What needs to be done: An unchanged copy of each entry below is needed; keep the pictures out of it.

[Saved data entries]
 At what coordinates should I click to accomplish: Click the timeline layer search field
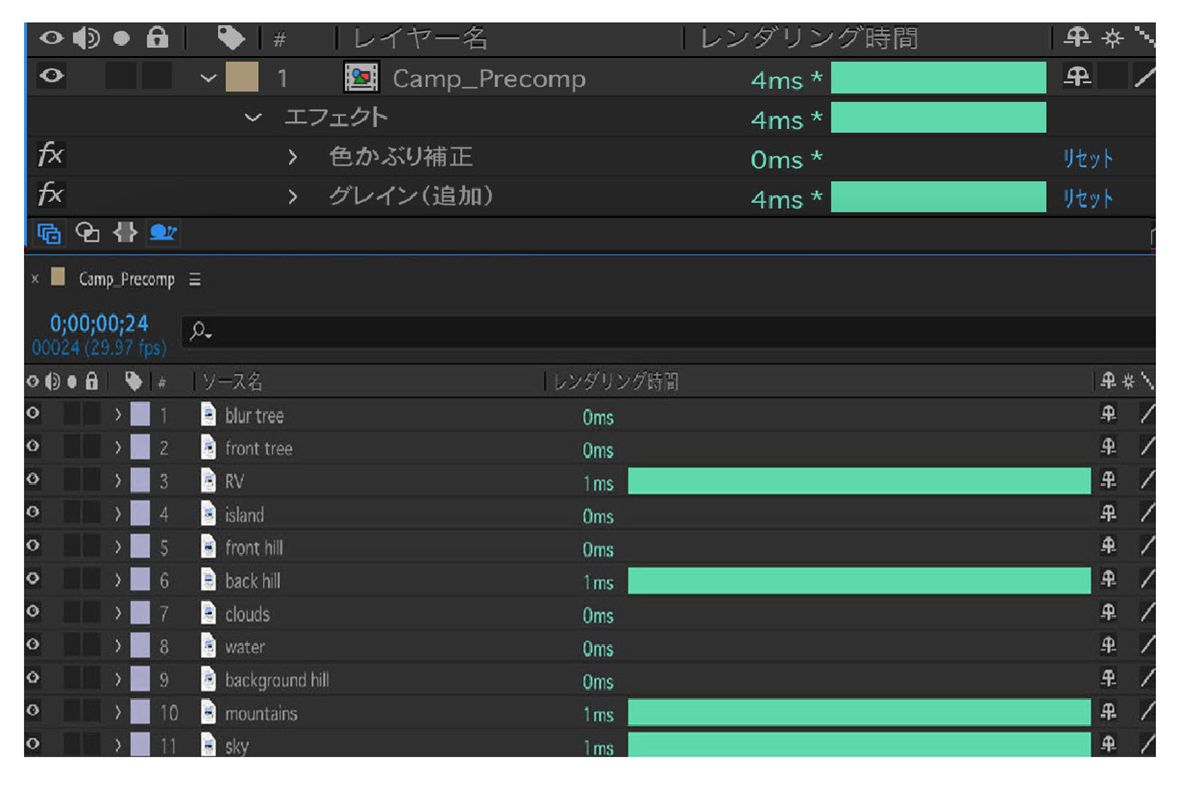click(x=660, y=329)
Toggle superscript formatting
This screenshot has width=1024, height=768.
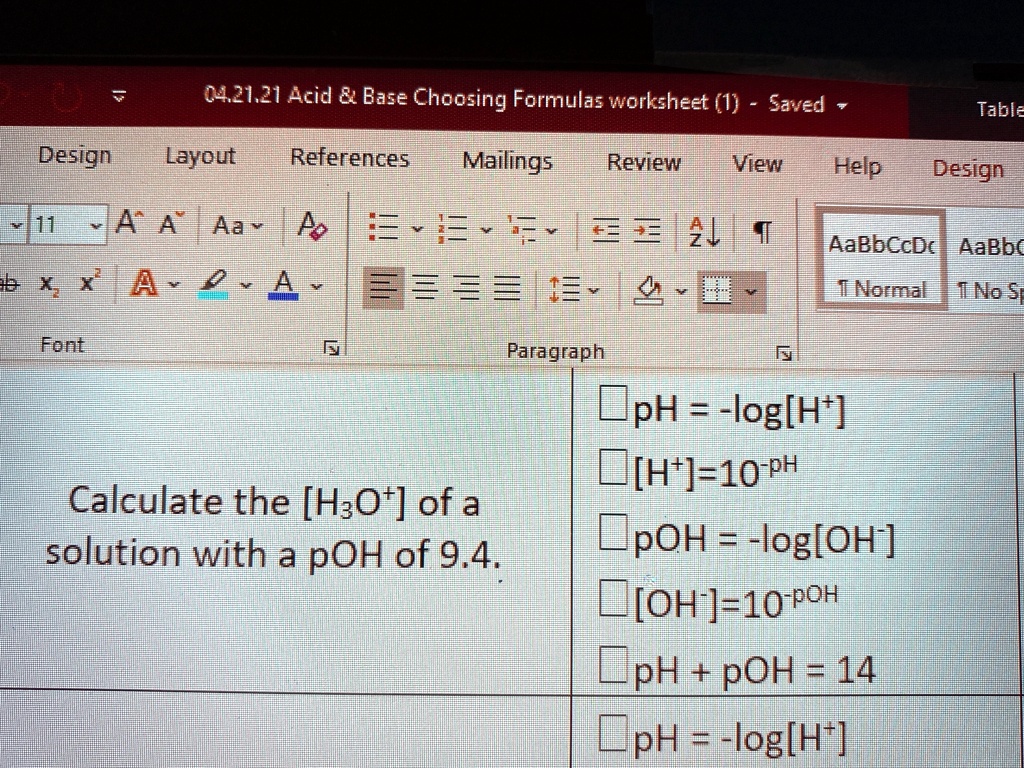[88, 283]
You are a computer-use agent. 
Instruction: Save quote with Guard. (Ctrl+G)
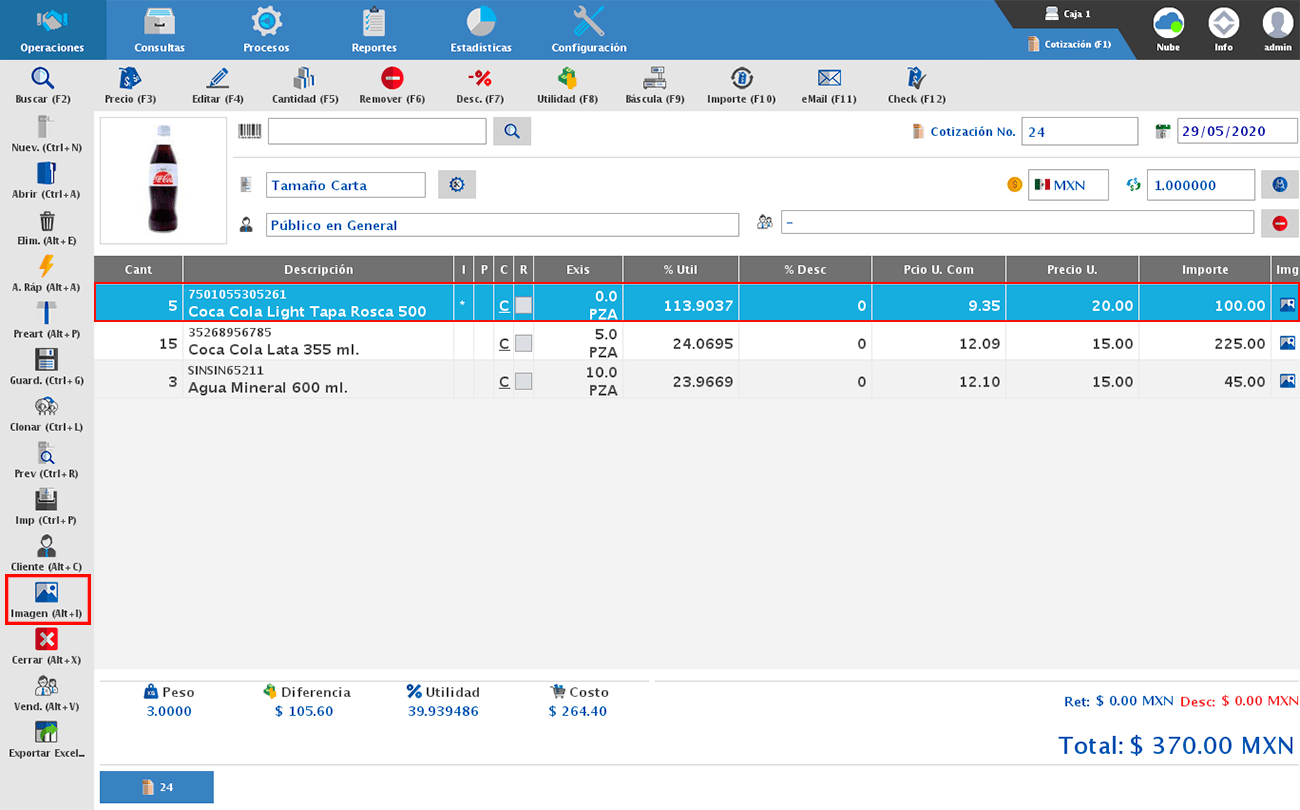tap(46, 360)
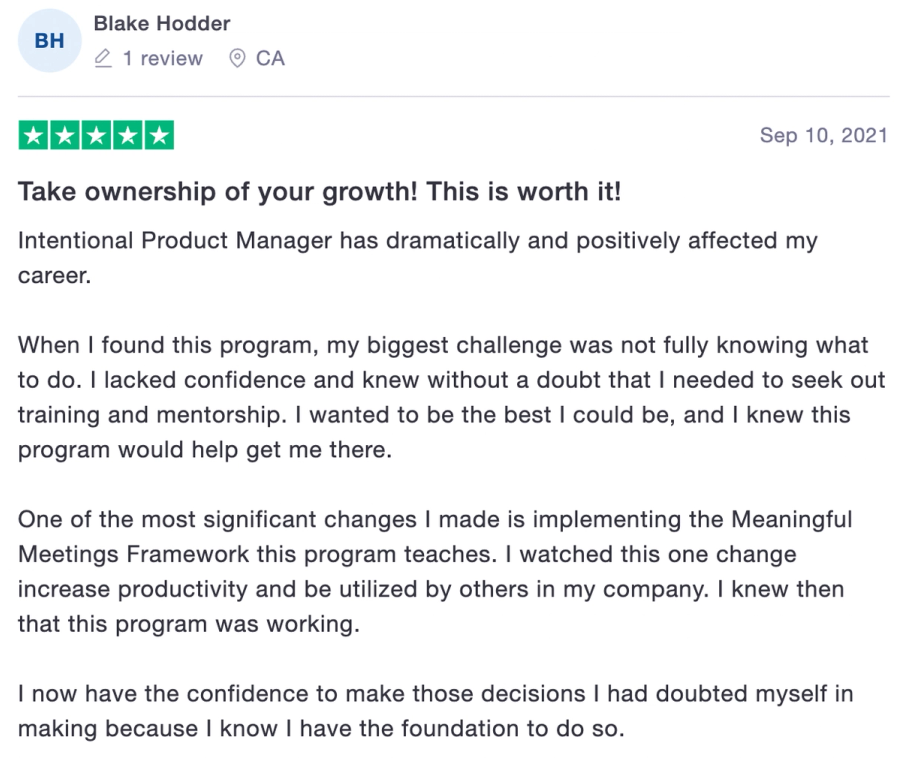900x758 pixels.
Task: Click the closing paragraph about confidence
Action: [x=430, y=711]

The answer:
 At what coordinates should I click to accomplish: Click the timeline layer search field
click(x=660, y=329)
Toggle superscript formatting
This screenshot has width=1024, height=768.
[88, 283]
You are a computer-use agent. 
Instruction: Save quote with Guard. (Ctrl+G)
tap(46, 360)
900x758 pixels.
Task: Click the closing paragraph about confidence
Action: [x=430, y=711]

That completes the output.